I’ve heard a few people say that somehow the fear of this virus, and the toilet-paper-purchasing chaos that seems to be gripping our nation, is distracting us from Great Lent; it just doesn’t feel like Lent this year.
It may not feel like our usual Great Lent, but it sure is lenty isn’t it? They’ve closed down professional and college athletics, Broadway musicals and SXSW… food is a little harder to come by… those little modern luxuries we enjoy, like paper products and Lysol spray and water bottles, are scarcer and more precious. And most of all: we are constantly aware of our human mortality. Death sits steady on the radar. For once, our secular world is actually setting us up for a perfect fast.
As always, God calls us to prayer: prayer for ourselves and prayer for our loved ones, prayer for the vulnerable among us, and prayer for the hoarders and the people who shove you out of the way in the grocery store. The call is the same, but now maybe we can hear it more sharply as our mutual anxiety grows.
“When you pray to God in time of temptation do not say, ‘Take this or that away from me’, but pray like this: ‘O Jesus Christ, sovereign Master, help me and do not let me sin against Thee…’”
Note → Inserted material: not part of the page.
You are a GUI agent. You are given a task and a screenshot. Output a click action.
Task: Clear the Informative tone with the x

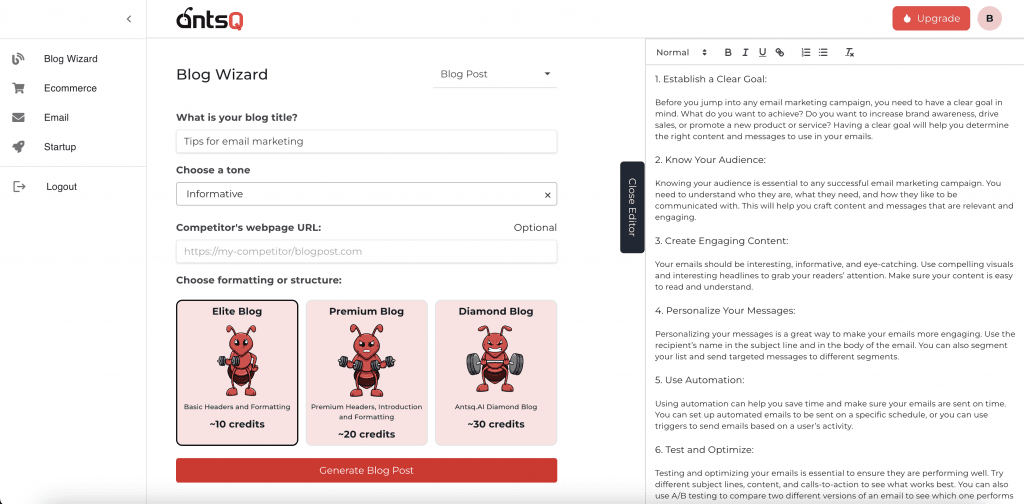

~ Abba Isaiah the Solitary
We are not called to ask God to spare us all from this virus, to send it only to distant strangers in faraway lands. We should be asking God to help us become all love: to give us the humility it will take to put aside our important meetings and conferences, to help us put others first, to share our resources when we aren’t sure when we’ll next be able to buy groceries. It’s one thing to be generous when life is easy, but in these days when everything feels less certain and when we feel less in control of our destinies… these are the days that test us.
“Every affliction tests our will, showing whether it is inclined to good or evil. That is why an unforeseen affliction is called a test, because it enables a man to test his hidden desires.”
~ St. Mark the Ascetic
It’s not exactly that God is testing us. God knows our hearts. Perhaps a test is just a moment that reveals our own hearts to us. I can walk through life telling myself that I am as generous and loving as they come, but in this moment I will have to face the truth of my dark and greedy heart.
This is a great Lent, indeed, for it offers us a tangible opportunity to curtail our own will in service to others and to learn to rely on God rather than on the material comforts we take for granted.
Lord of the Powers, be with us! For in times of distress we have no other help but You.
Lord and Master of my life, take away from me the spirit of laziness, idle curiosity, lust for power and vain talk. Rather grant to me, Your servant, a spirit of moderation, humility, patience and love. Yea, Lord and King, grant me to see my own faults and not to judge my brother, for You are blessed to the ages of ages. Amen.
Wishing you good strength for a fruitful Lent!